Pinpointing the mechanisms responsible for promoting adaptive radiation will continue to demand an integrated examination of biological mechanisms. Using a combination of two de novo genome assemblies, population‐level whole‐genome resequencing and phenotypic data, we attempted to address these mechanisms in an iconic group of sympatrically speciating, rapidly radiating cichlid fish as well as a closely related, nonradiating species. We were able to reject the hypothesis that ecological opportunity (i.e. Midas cichlids colonizing the crater lake environment first and adaptively radiating at the expense of newcomers) played a substantial role in one of the most diverse subsets of the Midas cichlid adaptive radiation. Further, and perhaps most importantly, we rejected several hypotheses that genome‐wide characteristics like TE content, broad chromosomal rearrangements, the number of positively selected genes, differences in rates of molecular evolution, or the expansion of gene families may have fuelled the radiation of Midas cichlids. Clearly, several other factors may explain the disparity in diversity between Midas cichlids and closely related cichlids inhabiting the same lakes. Phenotypically, differences in the degree and type of sexual dimorphism, in the complexity of sexual signals and in the ability to respond plastically in the initial phases of colonization of new environments could all play a role (West‐Eberhard, 2003). The role of the genetic architecture of traits under selection could also have greatly influenced the Midas cichlid radiation (Kautt et al., 2020). Among several possible genomic factors, we have here identified positive selection on different major gene functions as a promising candidate for determining the propensity of Midas cichlids to radiate. Positive selection on several loci including those contributing to ribosome assembly could have provided the molecular pre‐adaptation that allowed Midas cichlids to explosively diversify. Overall, our results point to a disproportionate role of genomically localized, rather than global, genomic factors in facilitating the propensity of these fishes to radiate.

AUTHOR CONTRIBUTIONS

PX, CDH, CF, WYW, AN, AFK, OS, MP and PF performed the bioinformatic analyses. PF, CDH, CF, SK and AM collected the material and conceived the study. PX, CDH and PF wrote the manuscript with input from all authors.

ETHICAL APPROVAL

The authors declare no competing interests.

Supporting information

Fig S1‐S6

Table S1‐S15

ACKNOWLEDGEMENTS

The authors wish to thank Daniel Monné Parera for laboratory assistance. Many thanks to Sabine Urban, Jannik Beninde and Mark Scherz for comments and discussions. Principal support for this work comes from the European Research Council through grant ‘GenAdapt’ #293700 to AM. PF was supported by the Deutsche Forschungsgemeinschaft (grant number FR 3399/1‐1) and by the University of Konstanz with a Young Scholar Fund (grant number 83978715). WYW and OS were supported by the Austrian Science Fund (grant number P30686‐B29). WYW was supported by the Croucher Scholarships for Doctoral Study. AN was supported by a Swiss National Science Foundation fellowship (grant number P300PA_177852). We thank Stefan Gerlach from the Scientific Computing Cluster (SCCKN) of the University of Konstanz.

Contributor Information

Axel Meyer, Email: axel.meyer@uni-konstanz.de.

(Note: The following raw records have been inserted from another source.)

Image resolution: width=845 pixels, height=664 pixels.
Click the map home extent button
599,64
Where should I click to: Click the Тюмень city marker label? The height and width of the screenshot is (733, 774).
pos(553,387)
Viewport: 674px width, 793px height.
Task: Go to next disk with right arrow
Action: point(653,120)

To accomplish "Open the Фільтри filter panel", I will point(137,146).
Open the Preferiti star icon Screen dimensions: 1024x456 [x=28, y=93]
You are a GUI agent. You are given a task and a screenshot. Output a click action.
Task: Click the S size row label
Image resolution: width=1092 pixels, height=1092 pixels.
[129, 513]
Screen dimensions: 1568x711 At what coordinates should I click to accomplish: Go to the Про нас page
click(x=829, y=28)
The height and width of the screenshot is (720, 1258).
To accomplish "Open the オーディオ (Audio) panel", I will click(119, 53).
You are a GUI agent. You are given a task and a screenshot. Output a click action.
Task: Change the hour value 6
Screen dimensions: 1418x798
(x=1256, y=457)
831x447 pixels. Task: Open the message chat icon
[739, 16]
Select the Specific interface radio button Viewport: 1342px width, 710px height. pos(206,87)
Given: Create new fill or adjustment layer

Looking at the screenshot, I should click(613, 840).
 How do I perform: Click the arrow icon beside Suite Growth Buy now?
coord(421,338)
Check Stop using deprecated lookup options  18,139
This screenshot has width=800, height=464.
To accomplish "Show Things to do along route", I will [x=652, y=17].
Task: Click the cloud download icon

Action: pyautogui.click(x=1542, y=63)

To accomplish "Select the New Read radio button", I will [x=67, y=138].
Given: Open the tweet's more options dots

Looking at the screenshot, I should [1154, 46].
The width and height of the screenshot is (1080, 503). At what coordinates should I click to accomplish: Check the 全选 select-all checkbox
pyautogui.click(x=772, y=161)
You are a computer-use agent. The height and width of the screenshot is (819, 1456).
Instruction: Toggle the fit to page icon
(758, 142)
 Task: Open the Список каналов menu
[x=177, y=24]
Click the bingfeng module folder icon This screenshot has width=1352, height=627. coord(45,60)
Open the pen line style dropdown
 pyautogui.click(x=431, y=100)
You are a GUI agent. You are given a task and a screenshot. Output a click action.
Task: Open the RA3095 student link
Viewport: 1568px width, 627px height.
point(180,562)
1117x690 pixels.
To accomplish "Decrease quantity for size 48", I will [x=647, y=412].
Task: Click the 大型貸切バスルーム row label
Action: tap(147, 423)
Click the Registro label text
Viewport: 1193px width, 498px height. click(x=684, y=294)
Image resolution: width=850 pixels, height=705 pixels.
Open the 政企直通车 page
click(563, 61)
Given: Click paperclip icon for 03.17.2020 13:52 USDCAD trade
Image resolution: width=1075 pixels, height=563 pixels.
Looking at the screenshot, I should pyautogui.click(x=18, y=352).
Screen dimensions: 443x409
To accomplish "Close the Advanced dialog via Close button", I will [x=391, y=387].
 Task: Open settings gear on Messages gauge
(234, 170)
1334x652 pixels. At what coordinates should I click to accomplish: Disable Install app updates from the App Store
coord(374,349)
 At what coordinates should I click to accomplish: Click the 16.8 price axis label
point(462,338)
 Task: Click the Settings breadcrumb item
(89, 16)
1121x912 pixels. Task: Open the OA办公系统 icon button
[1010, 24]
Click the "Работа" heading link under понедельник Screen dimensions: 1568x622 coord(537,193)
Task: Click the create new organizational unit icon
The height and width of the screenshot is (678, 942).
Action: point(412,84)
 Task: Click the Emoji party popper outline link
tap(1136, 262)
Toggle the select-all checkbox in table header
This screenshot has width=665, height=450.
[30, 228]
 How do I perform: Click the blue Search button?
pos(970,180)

Paolo Franchini, Email: paolo.franchini@uni-konstanz.de.

DATA AVAILABILITY STATEMENT

Raw Illumina sequences were deposited in the NCBI's Sequence Read Archive (SRA): de novo genome assembly (PRJNA682377); whole‐genome resequencing (PRJEB38173, PRJNA682530); transcriptome assembly (PRJNA544930; PRJNA635556, PRJNA516733). The assembled genomes and transcriptomes of Amphilophus citrinellus and Archocentrus centrarchus, and the Bionano optical map generated for Ar. centrarchus can be downloaded from Dryad (https://doi.org/10.5061/dryad.gmsbcc2m0).

REFERENCES

  1. Altschul, S. F. , Gish, W. , Miller, W. , Myers, E. W. , & Lipman, D. J. (1990). Basic local alignment search tool. Journal of Molecular Biology, 215(3), 403–410. [DOI] [PubMed] [Google Scholar]
  2. Baalsrud, H. T. , Torresen, O. K. , Solbakken, M. H. , Salzburger, W. , Hanel, R. , Jakobsen, K. S. , & Jentoft, S. (2018). De novo gene evolution of antifreeze glycoproteins in codfishes revealed by whole genome sequence data. Molecular Biology and Evolution, 35(3), 593–606. [DOI] [PMC free article] [PubMed] [Google Scholar]
  3. Barluenga, M. , Stolting, K. N. , Salzburger, W. , Muschick, M. , & Meyer, A. (2006). Sympatric speciation in Nicaraguan crater lake cichlid fish. Nature, 439(7077), 719–723. [DOI] [PubMed] [Google Scholar]
  4. Barna, M. (2017). Specialized ribosomes: A new frontier in gene regulation, organismal biology, & evolution. FASEB Journal, 31, 387.1. [DOI] [PMC free article] [PubMed] [Google Scholar]
  5. Barrett, R. D. H. , & Schluter, D. (2008). Adaptation from standing genetic variation. Trends in Ecology & Evolution, 23(1), 38–44. [DOI] [PubMed] [Google Scholar]
  6. Bohne, A. , Brunet, F. , Galiana‐Arnoux, D. , Schultheis, C. , & Volff, J. N. (2008). Transposable elements as drivers of genomic and biological diversity in vertebrates. Chromosome Research, 16(1), 203–215. [DOI] [PubMed] [Google Scholar]
  7. Bolger, A. M. , Lohse, M. , & Usadel, B. (2014). Trimmomatic: a flexible trimmer for Illumina sequence data. Bioinformatics, 30(15), 2114–2120. [DOI] [PMC free article] [PubMed] [Google Scholar]
  8. Brawand, D. , Wagner, C. E. , Li, Y. I. , Malinsky, M. , Keller, I. , Fan, S. , Simakov, O. , Ng, A. Y. , Lim, Z. W. , Bezault, E. , Turner‐Maier, J. , Johnson, J. , Alcazar, R. , Noh, H. J. , Russell, P. , Aken, B. , Alföldi, J. , Amemiya, C. , Azzouzi, N. , … Di Palma, F. (2014). The genomic substrate for adaptive radiation in African cichlid fish. Nature, 513(7518), 375–381. [DOI] [PMC free article] [PubMed] [Google Scholar]
  9. Broman, K. W. , Wu, H. , Sen, S. , & Churchill, G. A. (2003). R/qtl: QTL mapping in experimental crosses. Bioinformatics, 19(7), 889–890. [DOI] [PubMed] [Google Scholar]
  10. Campana, M. G. , Corvelo, A. , Shelton, J. , Callicrate, T. E. , Bunting, K. L. , Riley‐Gillis, B. , Wos, F. , DeGrazia, J. , Jarvis, E. D. , & Fleischer, R. C. (2020). Adaptive radiation genomics of two ecologically divergent hawai'ian honeycreepers: The 'akiapla'au and the Hawai'i' amakihi. Journal of Heredity, 111(1), 21–32. [DOI] [PubMed] [Google Scholar]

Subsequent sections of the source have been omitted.